- _SHORT PROBLEM_
Render the entries below as a numbered list, from the line containing "You are a computer-use agent. Image" through the end of the entries, with both ends included. Omit blank lines and leave the pictures out of the answer.

- _MATERIAL TO PROCESS_

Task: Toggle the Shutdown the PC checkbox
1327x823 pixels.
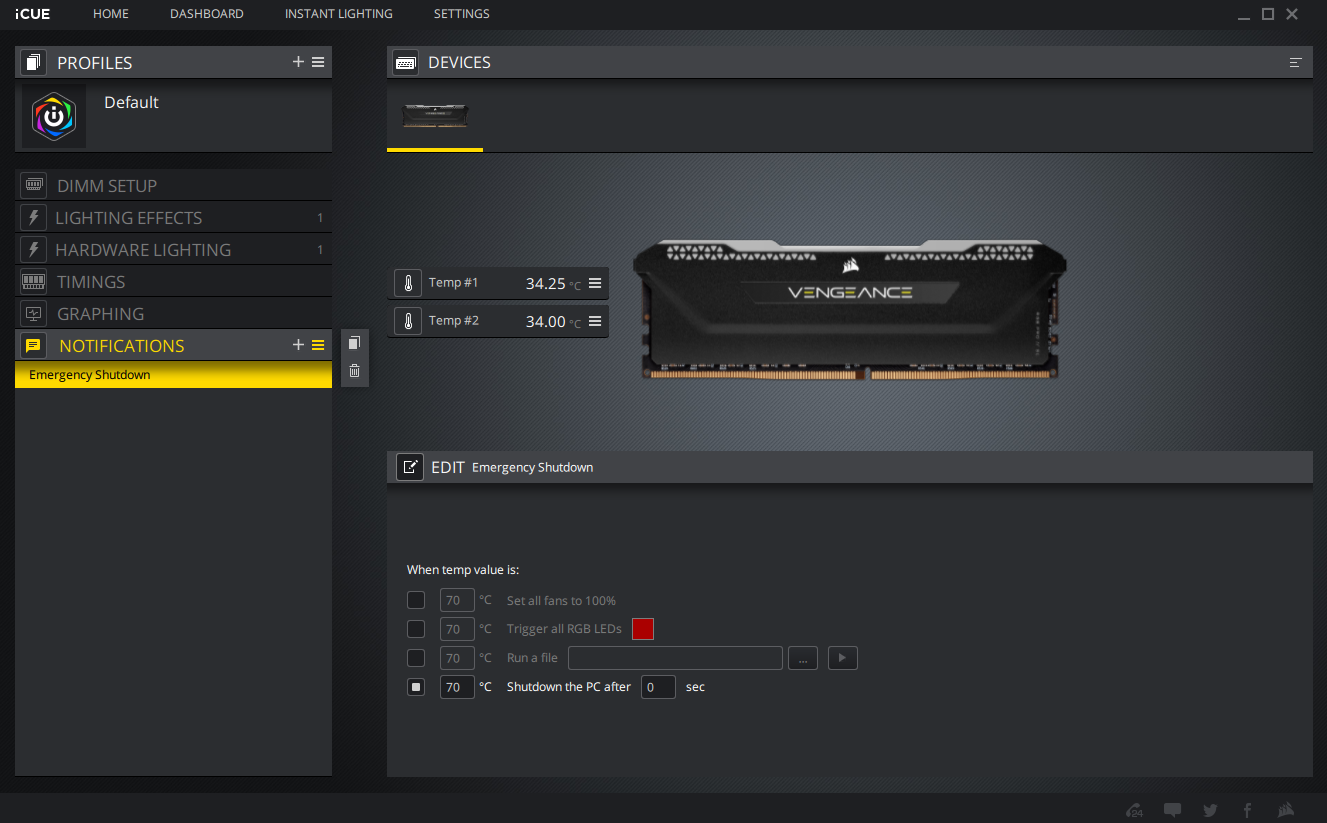Action: [x=416, y=687]
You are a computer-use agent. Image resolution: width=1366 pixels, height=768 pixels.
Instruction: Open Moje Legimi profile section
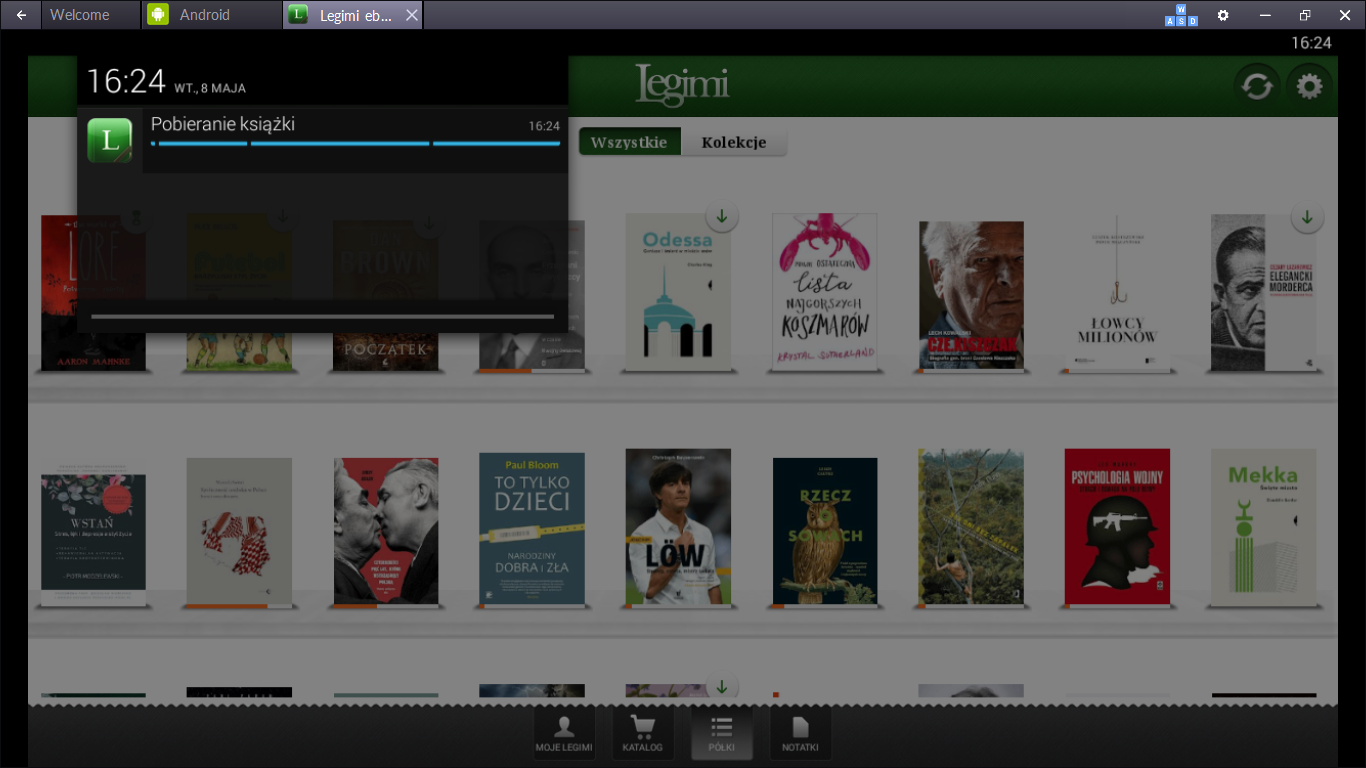[564, 735]
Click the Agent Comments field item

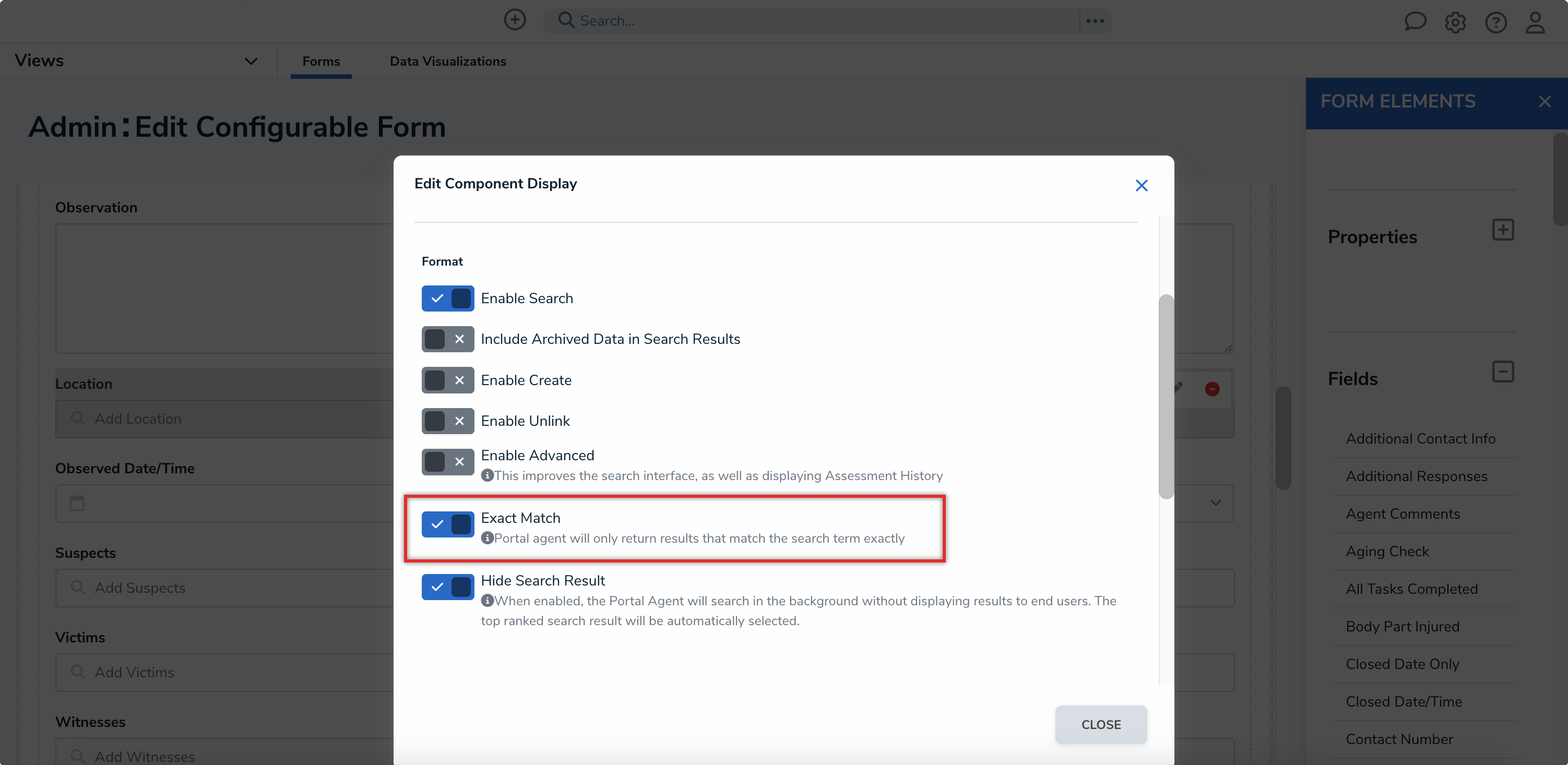coord(1403,513)
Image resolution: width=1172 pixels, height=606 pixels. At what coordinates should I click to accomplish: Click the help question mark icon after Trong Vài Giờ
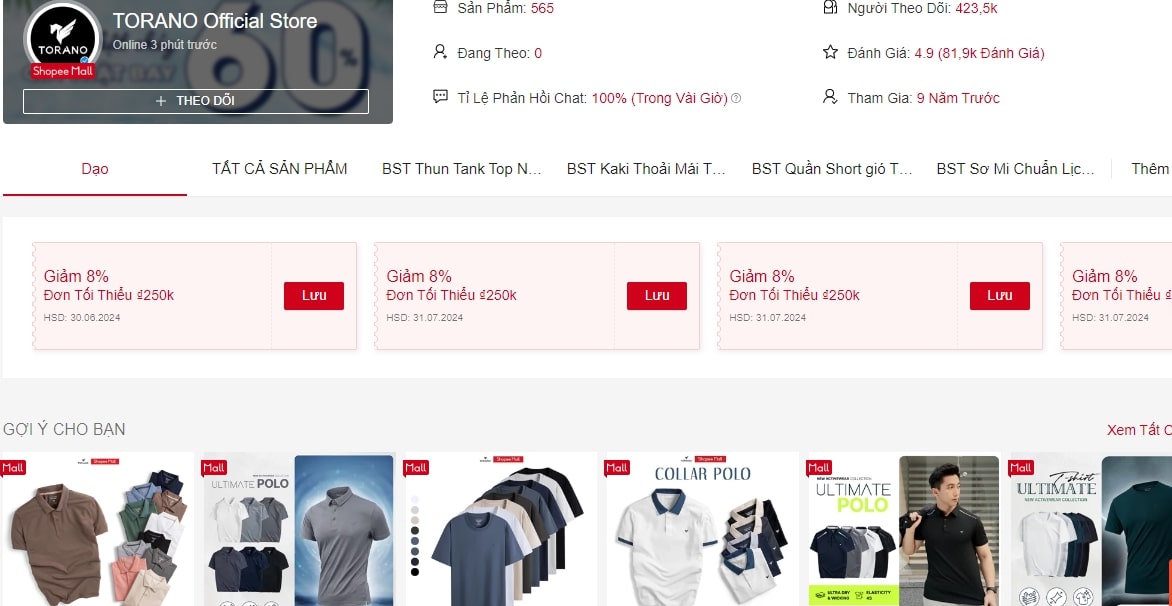point(736,98)
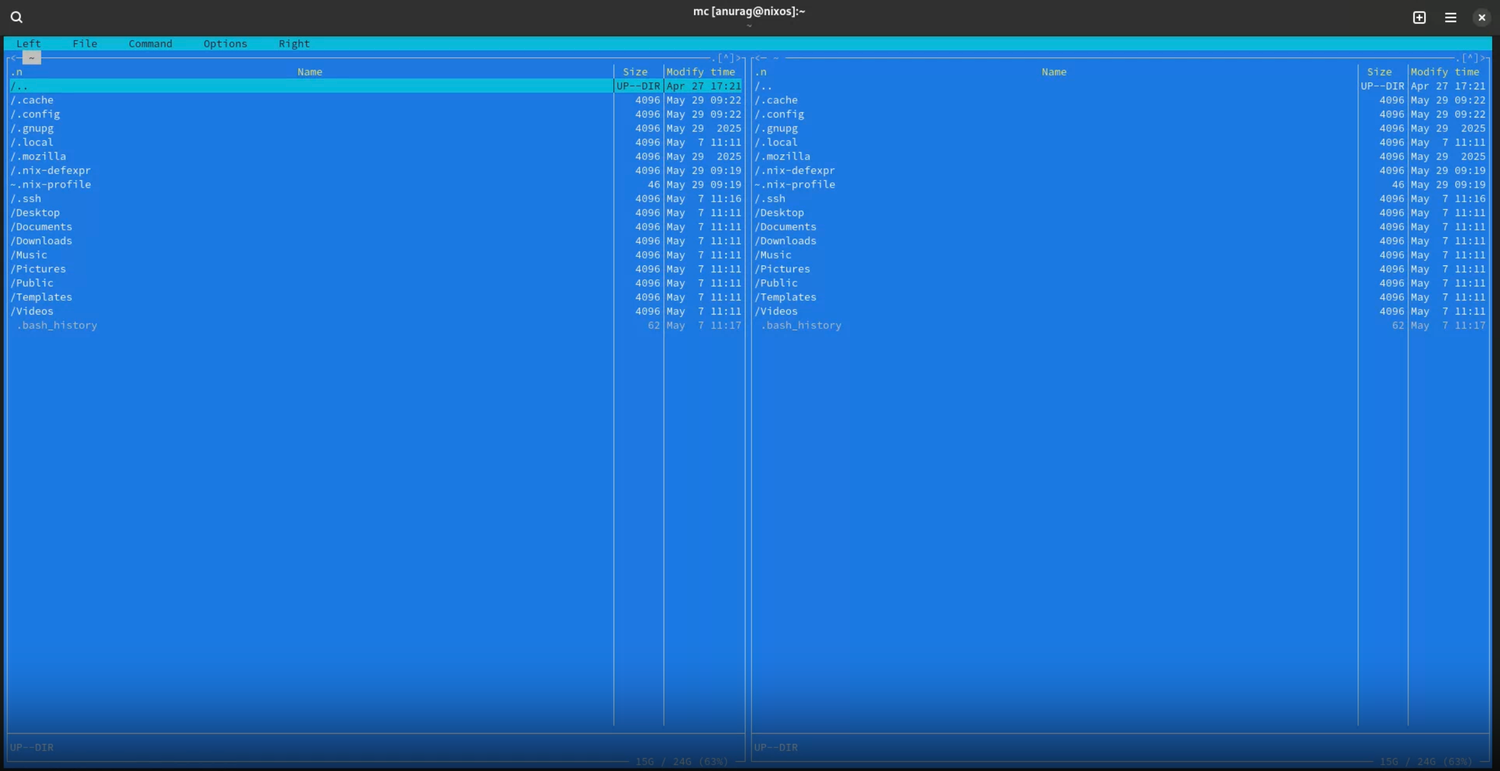
Task: Open the Options menu
Action: coord(225,44)
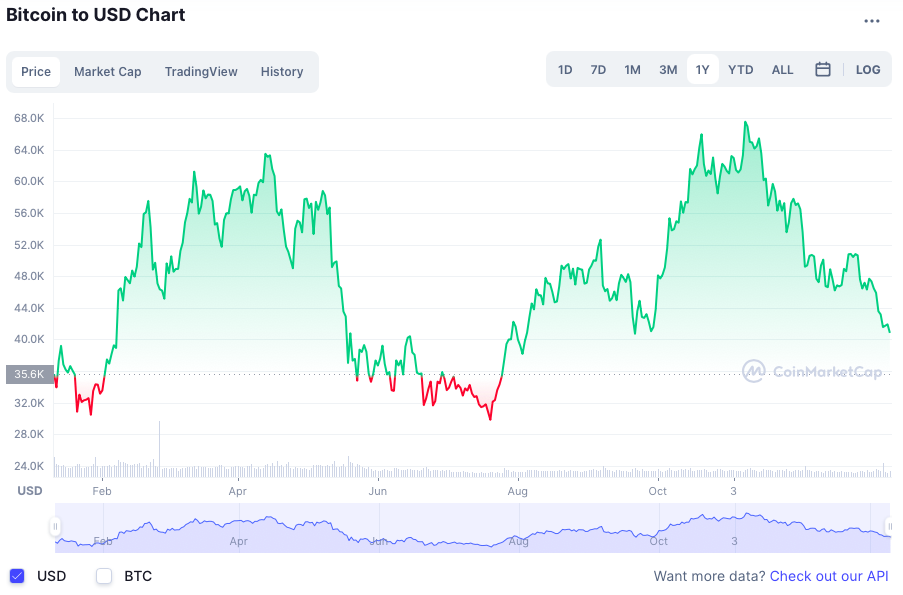Follow the Check out our API link

[828, 576]
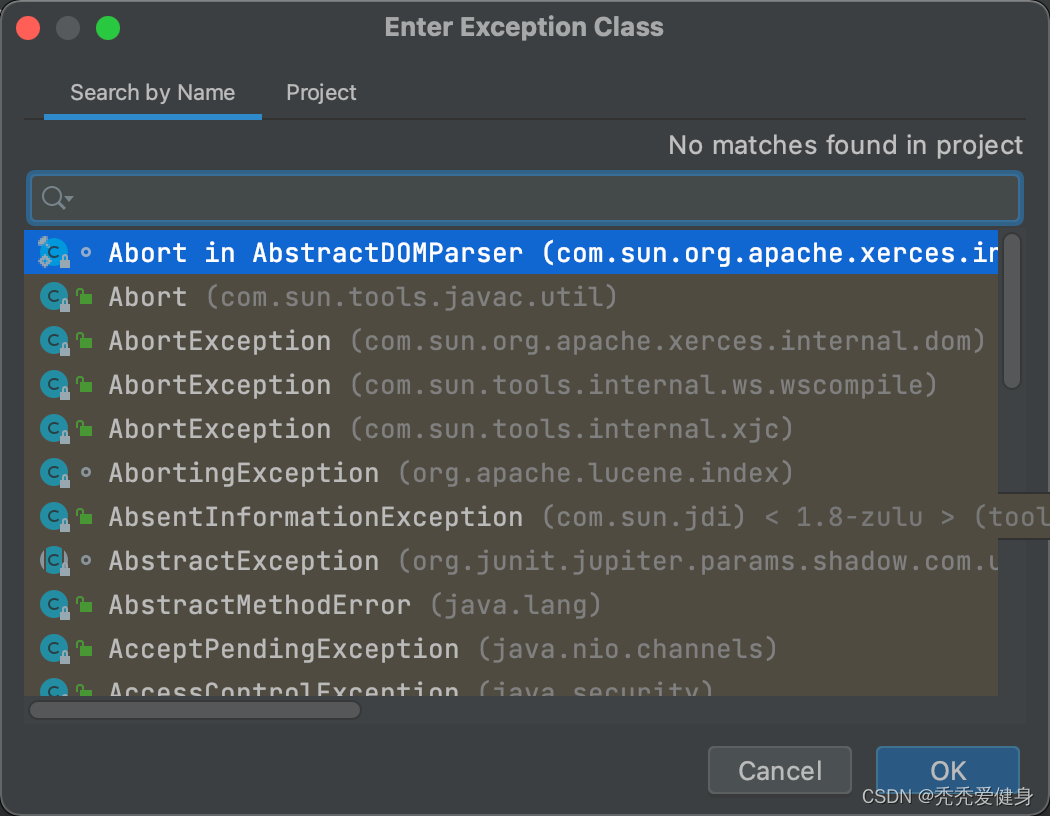This screenshot has width=1050, height=816.
Task: Select AbstractMethodError (java.lang) entry
Action: coord(260,606)
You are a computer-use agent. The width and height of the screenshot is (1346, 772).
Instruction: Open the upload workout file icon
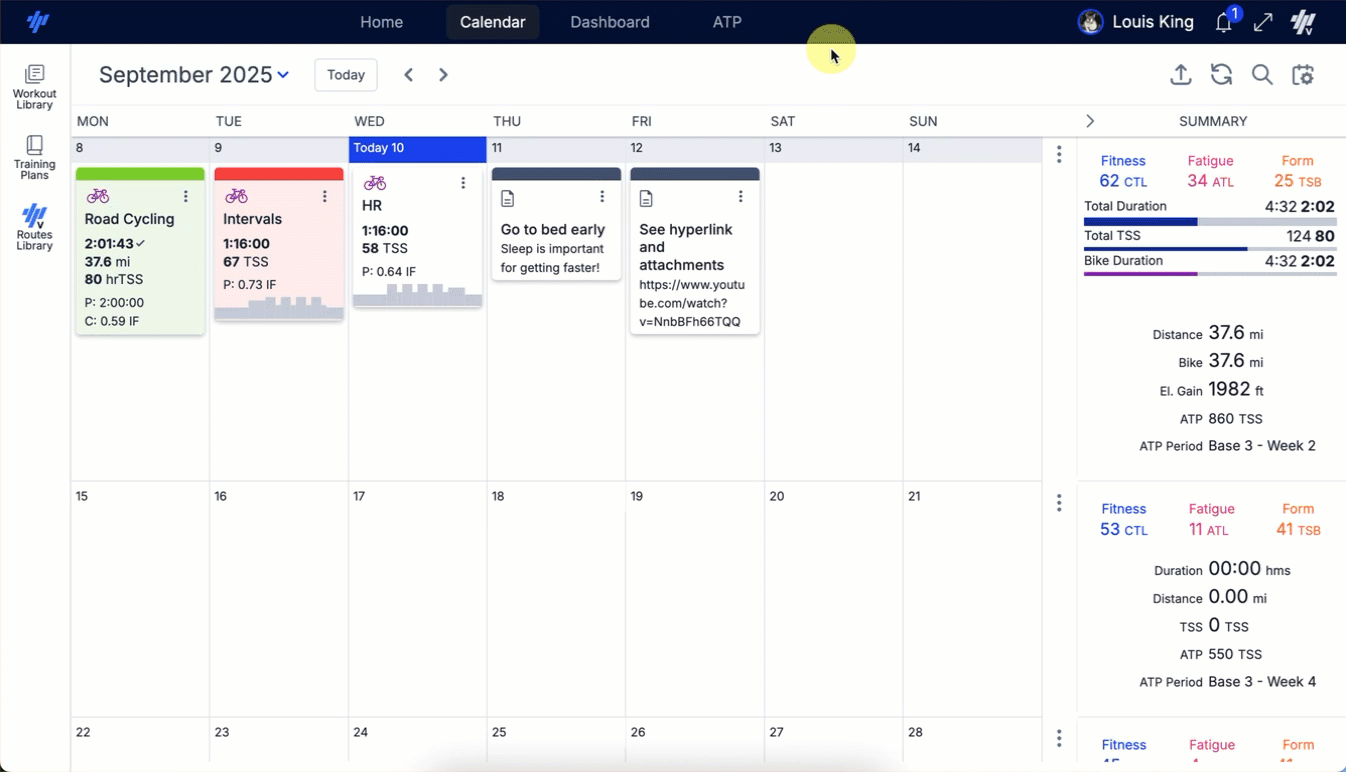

- _OUTPUT FOR THIS EXERCISE_
1. You are a computer-use agent. Image resolution: width=1366 pixels, height=768 pixels.
2. Instruction: Open Moje Legimi profile section
3. [564, 735]
4. Click the Agent Comments field item
5. coord(1403,513)
6. Image resolution: width=1172 pixels, height=606 pixels. At what coordinates should I click to accomplish: Click the help question mark icon after Trong Vài Giờ
7. point(736,98)
8. Task: Open the Options menu
9. Action: coord(225,44)
10. Follow the Check out our API link
11. [828, 576]
12. This screenshot has width=1050, height=816.
13. Task: Select AbstractMethodError (java.lang) entry
14. Action: coord(260,606)
15. You are a computer-use agent. The width and height of the screenshot is (1346, 772).
16. Instruction: Open the upload workout file icon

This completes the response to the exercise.